=== Available records ===

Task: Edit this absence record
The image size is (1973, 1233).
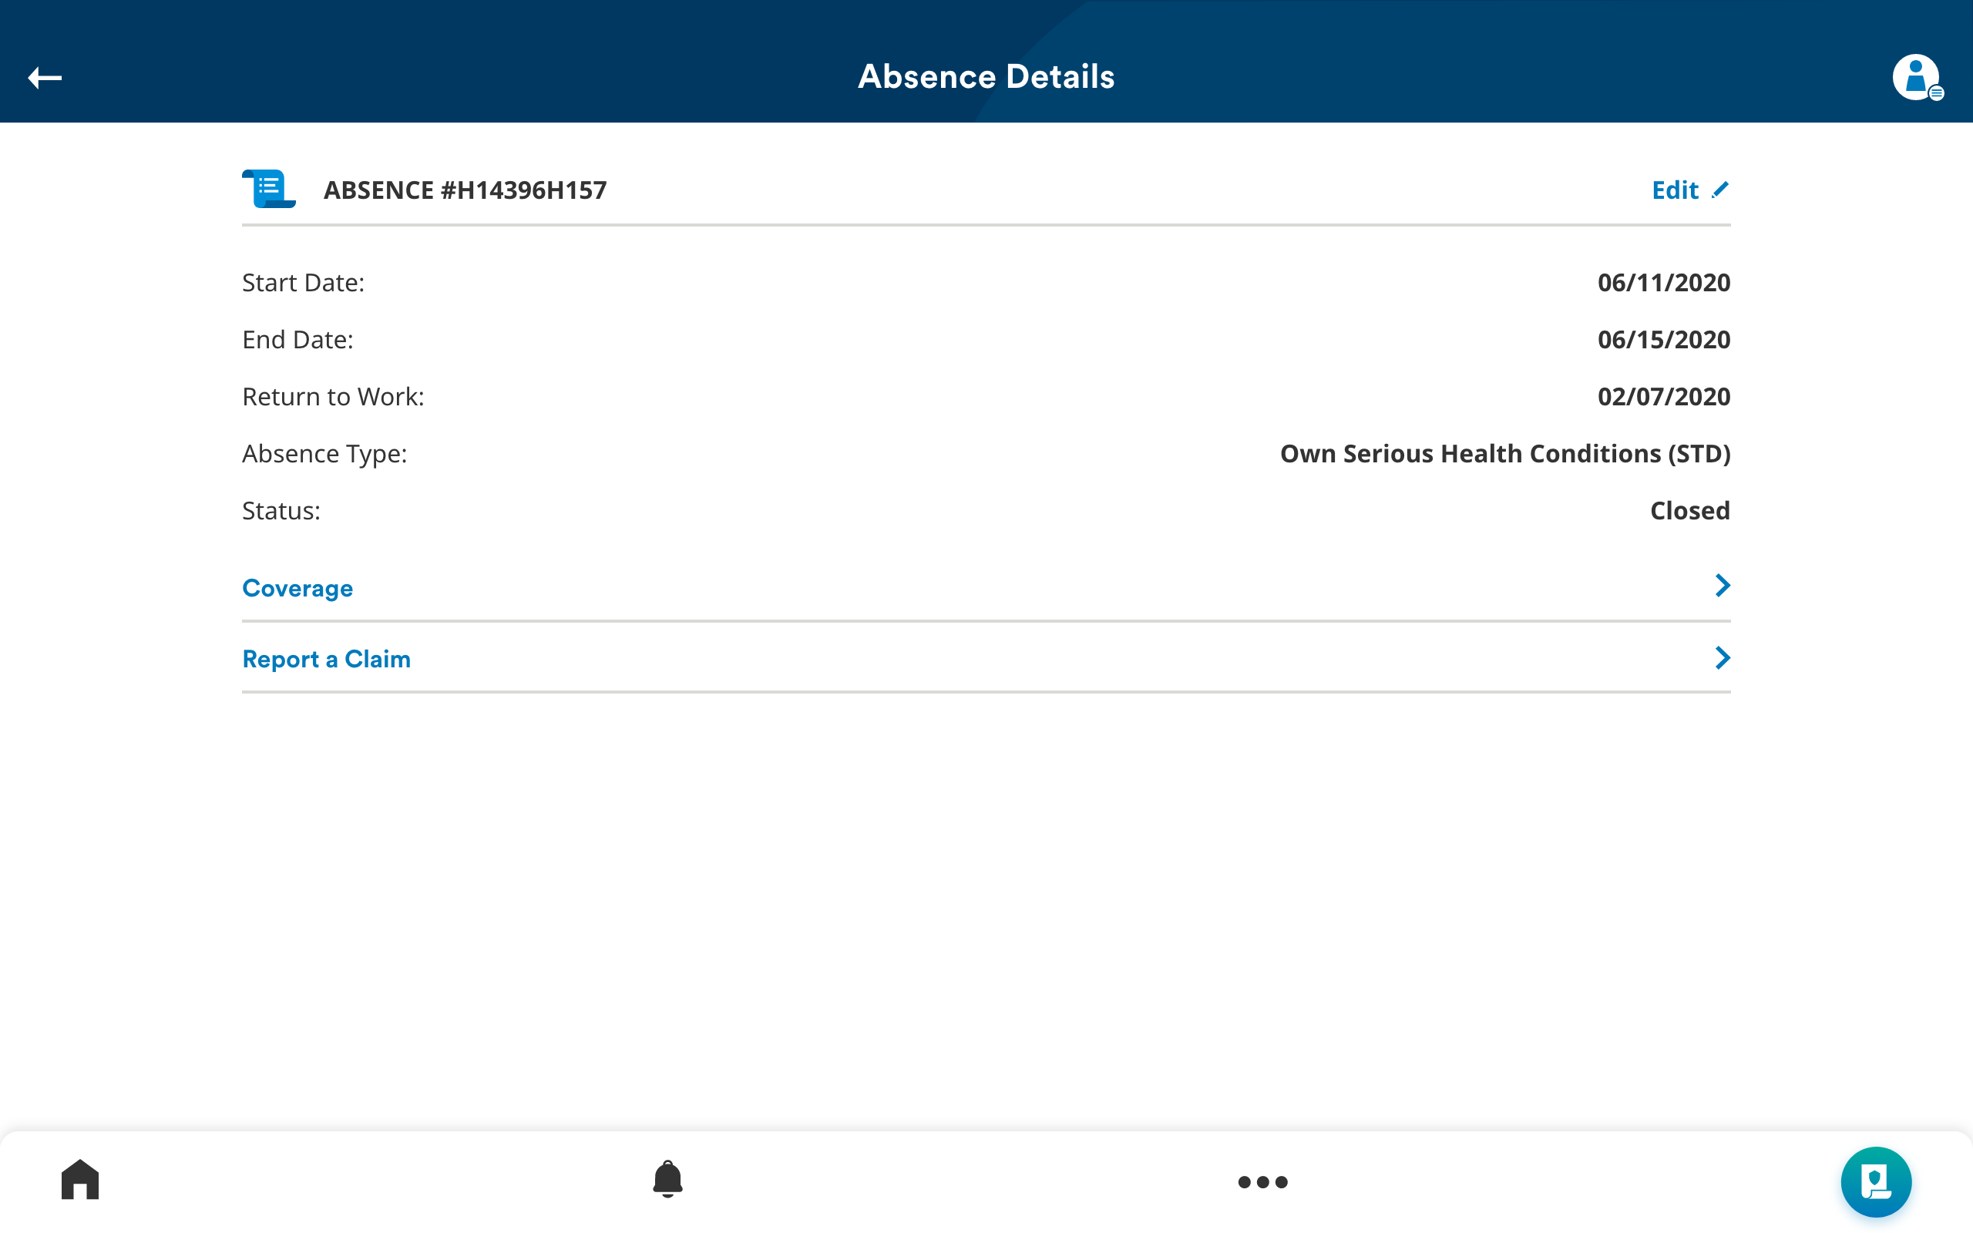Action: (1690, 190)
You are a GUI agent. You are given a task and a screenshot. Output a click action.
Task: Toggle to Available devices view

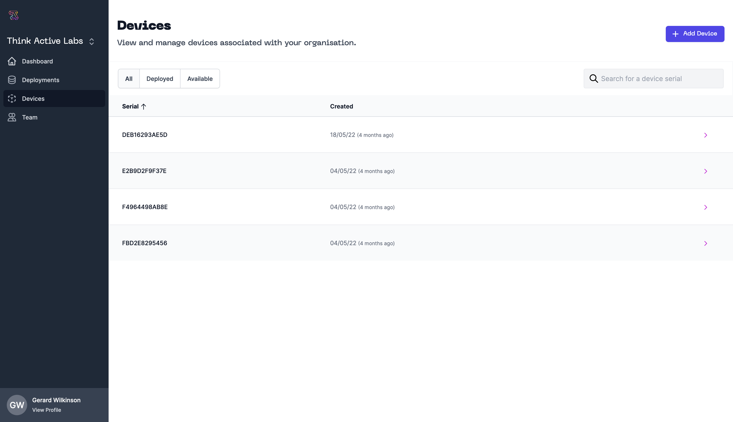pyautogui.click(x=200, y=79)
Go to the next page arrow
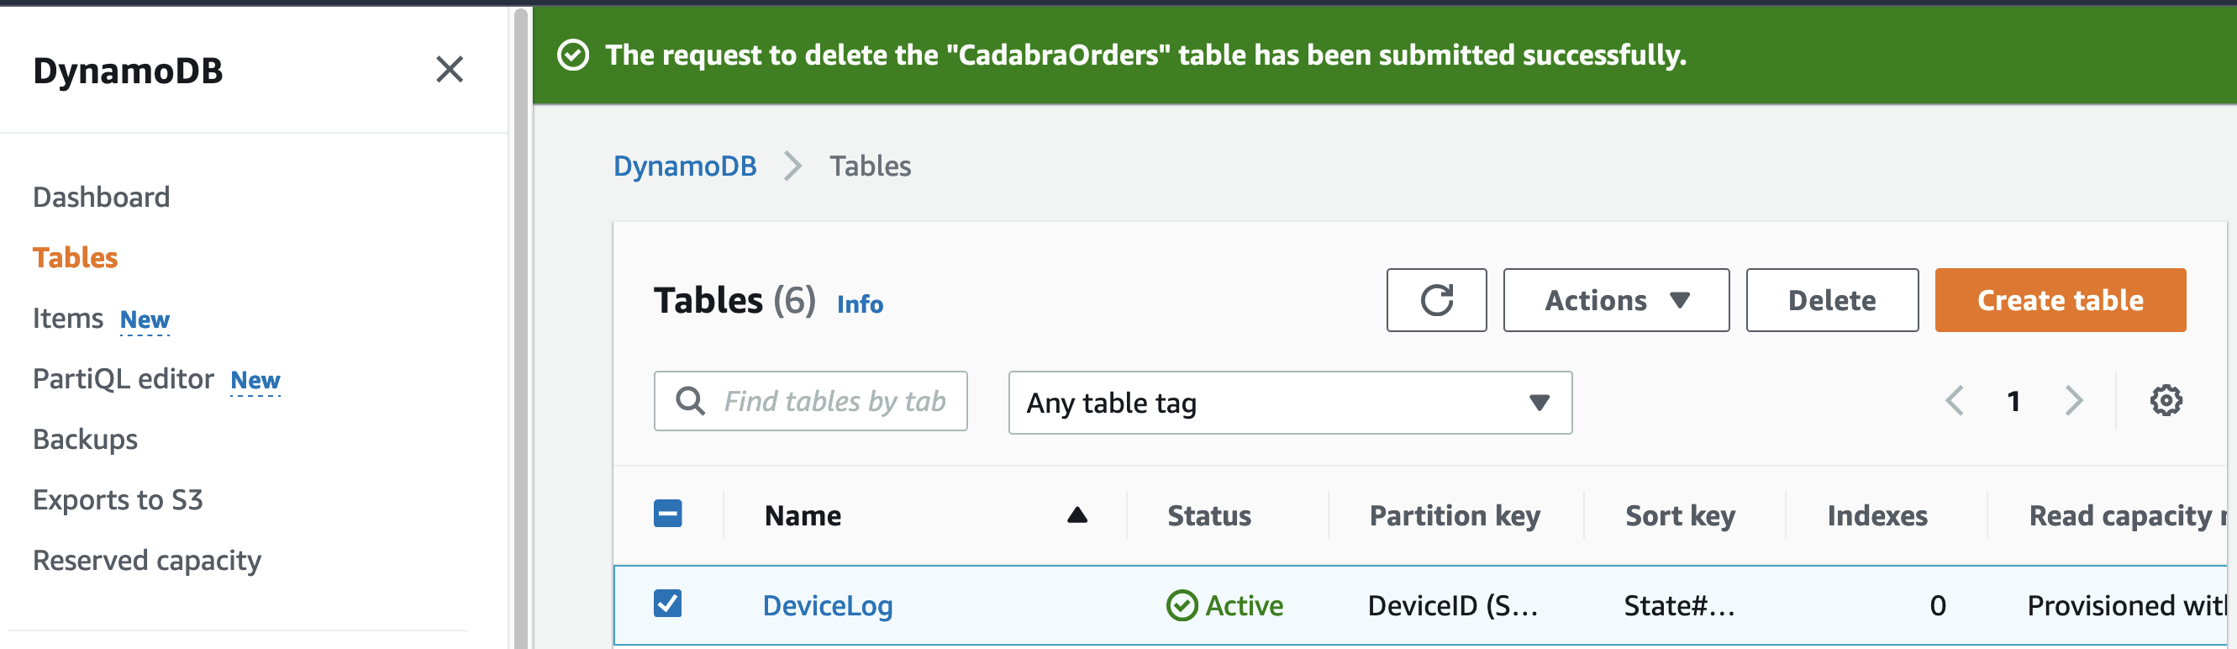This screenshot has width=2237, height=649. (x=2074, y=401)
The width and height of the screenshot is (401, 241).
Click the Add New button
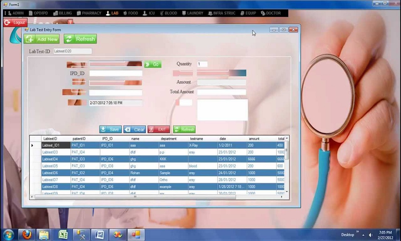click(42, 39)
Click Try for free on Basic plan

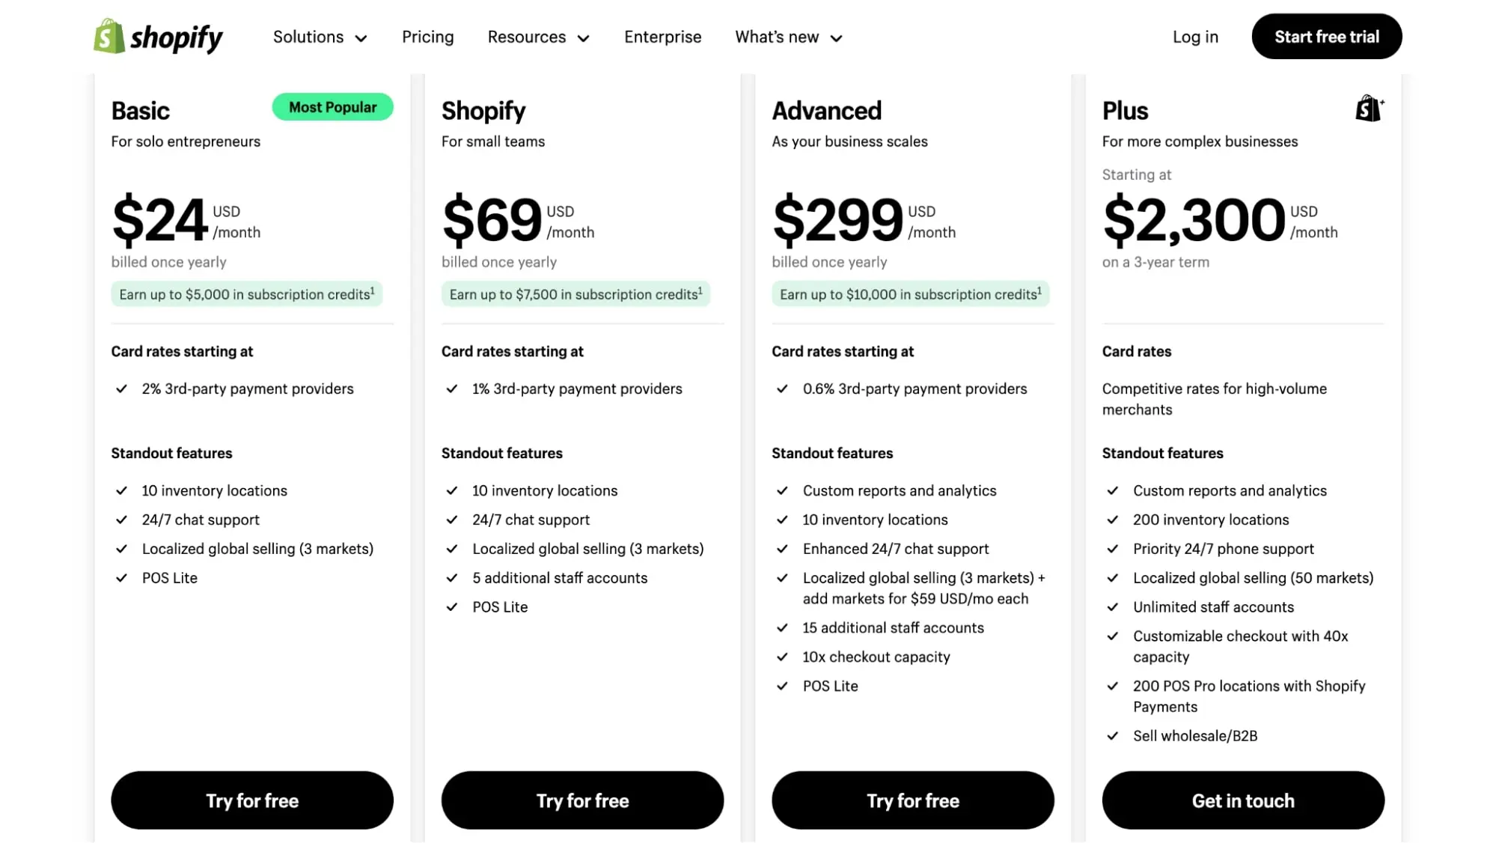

===

[Activity] Retype each entry above character for character; pictures stay out.

[Response to this task]
Task: Edit this absence record
The image size is (1973, 1233).
Action: (1690, 190)
You are a GUI agent. You are given a task and a screenshot. Output a click action.
Task: Toggle to Available devices view

pyautogui.click(x=200, y=79)
Go to the next page arrow
This screenshot has width=2237, height=649. (x=2074, y=401)
The width and height of the screenshot is (401, 241).
Click the Add New button
click(42, 39)
Click Try for free on Basic plan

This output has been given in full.